A review by diffrazioni
Oppenheimer. Trionfo e caduta dell'inventore della bomba atomica by Kai Bird, Martin Sherwin

5.0

Venticinque

Nel 1979 Martin J. Sherwin firma con l'editore Alfred A. Knopf un contratto per un libro e rassicura il redattore incaricato di seguirlo che avrebbe consegnato il testo di lì a quattro massimo cinque anni. La consegna avviene il 2005, dopo venticinque anni di lavoro.

Certo, la storia del cosiddetto padre della bomba atomica è piena di eventi straordinari ma che il lavoro di Sherwin e Kai Bird sia durato un quarto di secolo lo si legge nelle prime pagine. Mi ha colpito sul momento e mi è tornato in mente quando il libro l'ho finito. Forse ci voleva un lavoro così lungo, così intenso, per riportare a dovere la storia di Robert Oppenheimer.

C'è la vita del fisico, naturalmente, ma c'è anche storia della scienza e, soprattutto, secondo me, c'è storia degli Stati Uniti d'America. Su alcune questioni chiave i due storici non hanno dubbi: le bombe atomiche sono state gettate sul Giappone solamente per mostrare al mondo e all'Unione Sovietica in particolare dove fosse arrivata la potenza di Washington. Altre spiegazioni che sono girate, tipo quella secondo cui la guerra sarebbe stata ancora lunga e sanguinosa, Sherwin e Bird proprio non le prendono in considerazione: hanno tirato fuori troppi documenti che non lasciano spazio al dubbio.

Gli USA volevano fare in fretta: l'Unione Sovietica si era impegnata a dichiarare guerra al Giappone, al 10 agosto 1945, e nessuno credeva che, dopo quella dichiarazione, il Giappone sarebbe andato avanti a combattere. Le bombe dovevano essere lanciate prima.
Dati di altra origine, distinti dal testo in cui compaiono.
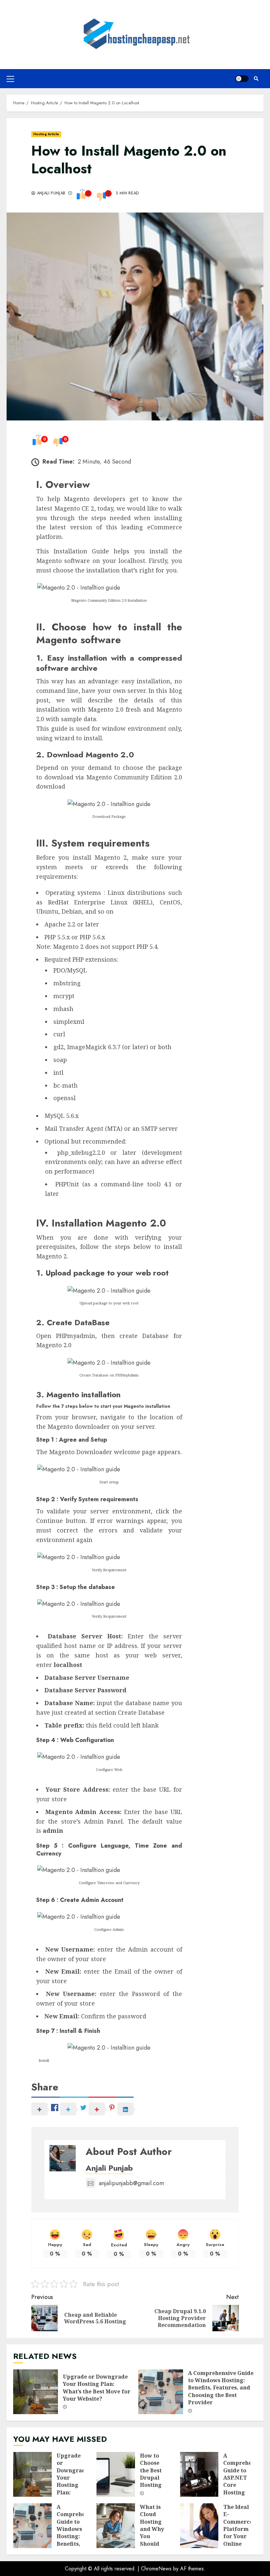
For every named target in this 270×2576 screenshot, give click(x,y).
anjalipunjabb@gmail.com (131, 2183)
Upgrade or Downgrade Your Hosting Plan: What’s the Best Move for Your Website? (35, 2391)
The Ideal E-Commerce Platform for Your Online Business (199, 2525)
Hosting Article (46, 134)
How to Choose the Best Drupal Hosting (115, 2474)
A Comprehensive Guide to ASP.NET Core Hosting (199, 2474)
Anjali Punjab (50, 193)
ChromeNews (156, 2568)
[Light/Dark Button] (242, 78)
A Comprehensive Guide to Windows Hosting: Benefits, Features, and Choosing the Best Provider (160, 2391)
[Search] (256, 78)
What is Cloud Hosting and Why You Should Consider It (115, 2525)
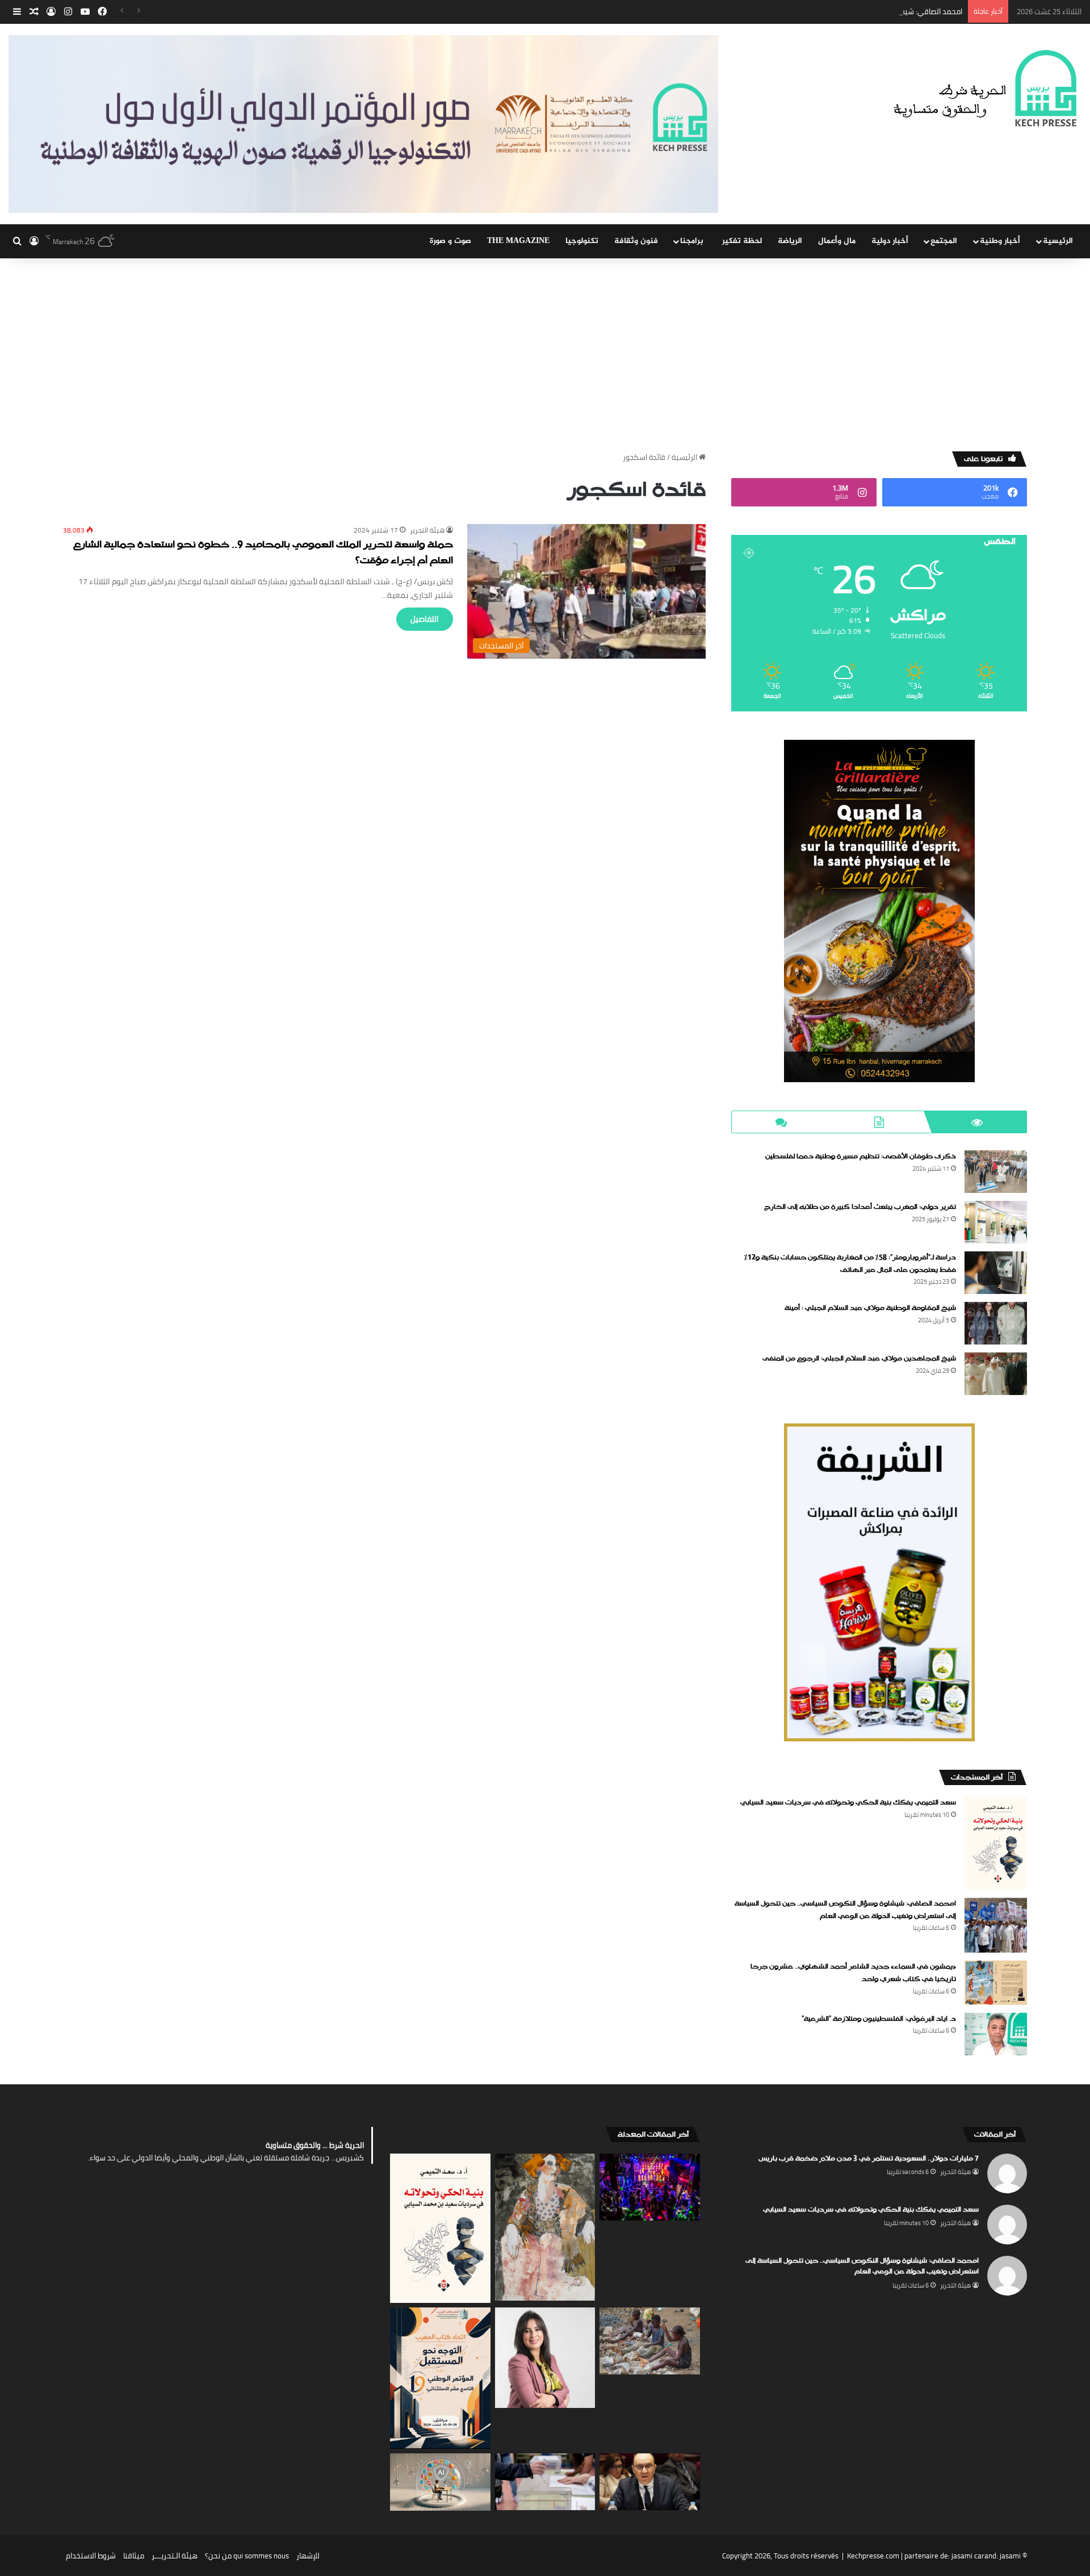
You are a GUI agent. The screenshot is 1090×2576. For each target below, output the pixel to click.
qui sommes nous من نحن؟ (247, 2555)
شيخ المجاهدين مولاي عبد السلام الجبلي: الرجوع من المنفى (859, 1358)
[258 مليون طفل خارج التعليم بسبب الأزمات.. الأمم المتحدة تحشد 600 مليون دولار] (650, 2340)
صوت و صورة (450, 241)
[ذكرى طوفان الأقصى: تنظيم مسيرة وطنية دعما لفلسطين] (996, 1171)
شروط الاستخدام (91, 2555)
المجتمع (943, 241)
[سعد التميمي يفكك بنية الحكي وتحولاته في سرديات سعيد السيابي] (996, 1843)
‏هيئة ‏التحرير (427, 530)
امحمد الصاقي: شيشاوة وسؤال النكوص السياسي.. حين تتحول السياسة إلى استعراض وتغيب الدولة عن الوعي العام (788, 11)
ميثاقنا (133, 2555)
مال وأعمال (837, 241)
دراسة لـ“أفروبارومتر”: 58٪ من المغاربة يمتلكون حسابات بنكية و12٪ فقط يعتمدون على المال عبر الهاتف (850, 1263)
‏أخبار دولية (889, 241)
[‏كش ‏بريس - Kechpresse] (984, 89)
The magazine (518, 241)
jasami (1010, 2555)
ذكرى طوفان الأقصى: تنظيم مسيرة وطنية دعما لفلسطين (860, 1156)
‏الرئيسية (685, 457)
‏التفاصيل (424, 618)
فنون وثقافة (636, 241)
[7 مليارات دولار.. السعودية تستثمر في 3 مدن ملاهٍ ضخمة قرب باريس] (650, 2187)
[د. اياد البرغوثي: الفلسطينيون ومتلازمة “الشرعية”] (996, 2034)
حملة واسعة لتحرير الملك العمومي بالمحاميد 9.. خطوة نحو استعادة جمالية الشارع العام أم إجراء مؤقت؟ (263, 553)
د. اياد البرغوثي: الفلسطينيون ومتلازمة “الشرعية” (879, 2019)
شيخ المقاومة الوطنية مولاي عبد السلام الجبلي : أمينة (870, 1308)
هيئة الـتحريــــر (175, 2555)
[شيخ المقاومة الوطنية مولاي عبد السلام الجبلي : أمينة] (996, 1323)
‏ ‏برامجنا (693, 241)
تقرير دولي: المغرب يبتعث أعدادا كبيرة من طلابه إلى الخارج (860, 1207)
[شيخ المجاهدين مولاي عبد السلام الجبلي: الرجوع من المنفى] (996, 1373)
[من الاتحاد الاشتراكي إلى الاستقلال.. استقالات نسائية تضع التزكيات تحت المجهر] (545, 2357)
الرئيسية (1058, 241)
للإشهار (308, 2555)
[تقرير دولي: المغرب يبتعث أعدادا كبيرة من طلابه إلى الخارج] (996, 1222)
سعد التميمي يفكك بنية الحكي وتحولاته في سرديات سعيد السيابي (848, 1802)
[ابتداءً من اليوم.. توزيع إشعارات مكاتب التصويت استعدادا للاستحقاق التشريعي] (545, 2481)
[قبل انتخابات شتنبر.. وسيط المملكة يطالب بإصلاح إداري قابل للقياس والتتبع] (650, 2481)
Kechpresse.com (873, 2555)
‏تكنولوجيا (581, 241)
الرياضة (790, 241)
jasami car (967, 2555)
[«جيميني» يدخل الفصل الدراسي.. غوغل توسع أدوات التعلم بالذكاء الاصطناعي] (440, 2482)
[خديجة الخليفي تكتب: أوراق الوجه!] (545, 2227)
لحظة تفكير (742, 241)
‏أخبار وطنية (1000, 241)
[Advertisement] (545, 354)
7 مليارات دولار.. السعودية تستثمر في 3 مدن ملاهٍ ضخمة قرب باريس (868, 2158)
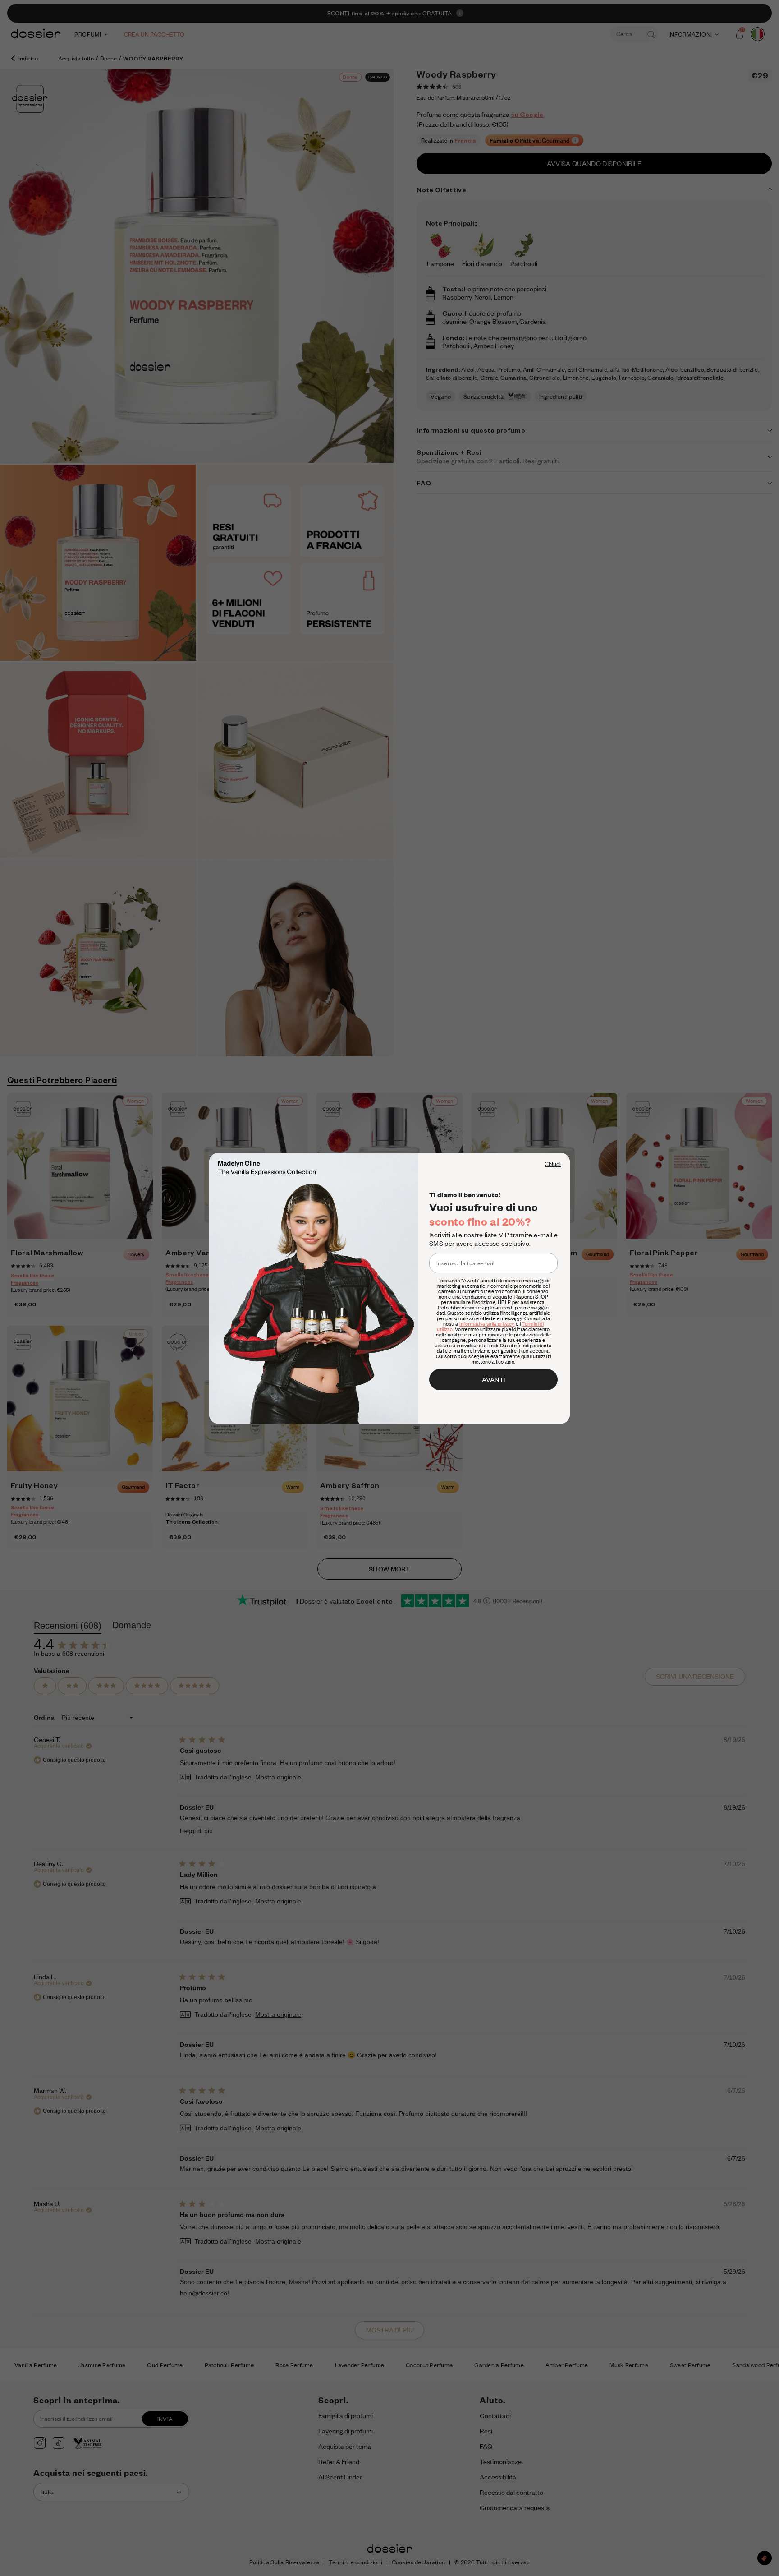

Un'altra semplificazione che ho sentito girare, a spiegazione della persecuzione che Oppenheimer ha subito, riguarda il suo cosiddetto 'pentimento'. Dopo aver ragionato su quello che aveva fatto, Oppenheimer si sarebbe pentito e avrebbe cercato di ostacolare la costruzione di ulteriori bombe atomiche, cosa che avrebbe irritato il governo statunitense, che dunque ha messo sotto torchio ed emarginato il fisico. Ma non è andata così.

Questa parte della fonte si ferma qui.